Incompatible Translation Drives a Convergent Evolution and Viral Attenuation During the Development of Live Attenuated Vaccine

Xumin Ou, Mingshu Wang, Sai Mao, Jingyu Cao, Anchun Cheng, Dekang Zhu, Shun Chen, Renyong Jia, Mafeng Liu, Qiao Yang, Ying Wu, Xinxin Zhao, Shaqiu Zhang, Yunya Liu, Yanling Yu, Ling Zhang, Xiaoyue Chen, Maikel P. Peppelenbosch, Qiuwei Pan

Live attenuated vaccines are widely used to protect humans or animals from pathogen infections. We have previously developed a chicken embryo-attenuated Duck Hepatitis A Virus genotype 1 (DHAV-1) vaccine (CH60 strain). This study aims to understand the mechanisms that drive a virulent strain to an attenuated virus. Here, we systematically compared five DHAV-1 chicken embryo attenuated strains and 68 virulent strains. Phylogenetic analysis indicated that duck virulent strains isolated from different geographic regions of China undergo a convergent evolution in the chicken embryos. Comparative analysis indicated that the codon usage bias of the attenuated strains were shaped by chicken codons usage bias, which essentially contributed to viral adaption in the unsuitable host driven by incompatible translation. Of note, the missense mutations in coding region and mutations in untranslated regions may also contribute to viral attenuation of DHAV-1 to some extent.

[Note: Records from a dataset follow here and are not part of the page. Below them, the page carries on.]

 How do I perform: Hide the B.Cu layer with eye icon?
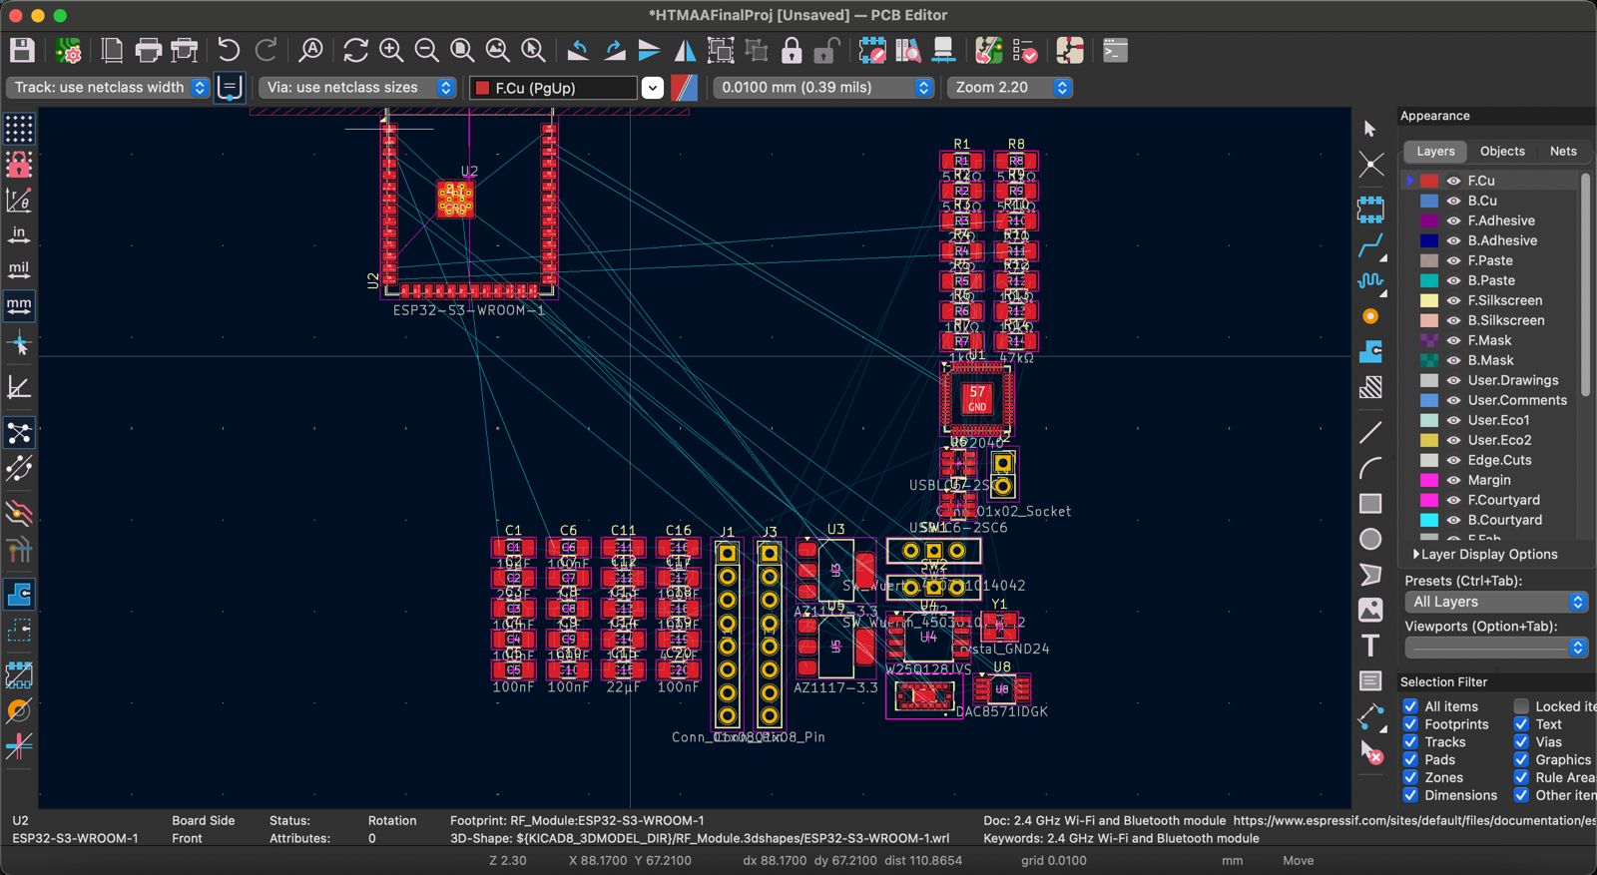(x=1453, y=201)
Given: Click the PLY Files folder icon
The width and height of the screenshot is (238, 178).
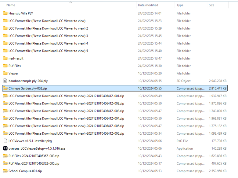Looking at the screenshot, I should tap(5, 66).
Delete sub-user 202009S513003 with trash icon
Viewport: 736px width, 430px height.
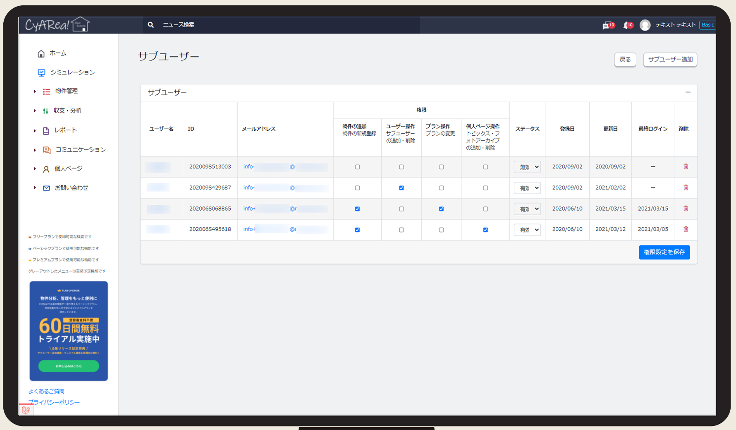click(686, 167)
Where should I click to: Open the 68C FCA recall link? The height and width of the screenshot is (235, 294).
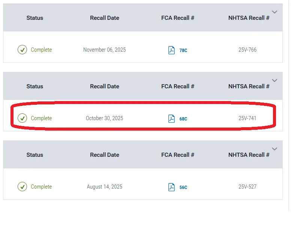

Importantly, we have experimentally confirmed that the expression levels of four viral proteins ( 2A 3 pro , 2A 3 pro , 3Cpro, and 3Dpro) in the liver and kidney of ducks infected with an attenuated strain are significantly lower than that infected with a virulent strain, despite with similar virus load. Thus, the key mechanisms of viral attenuation revealed by this study may lead to innovative and easy approaches in designing live attenuated vaccines.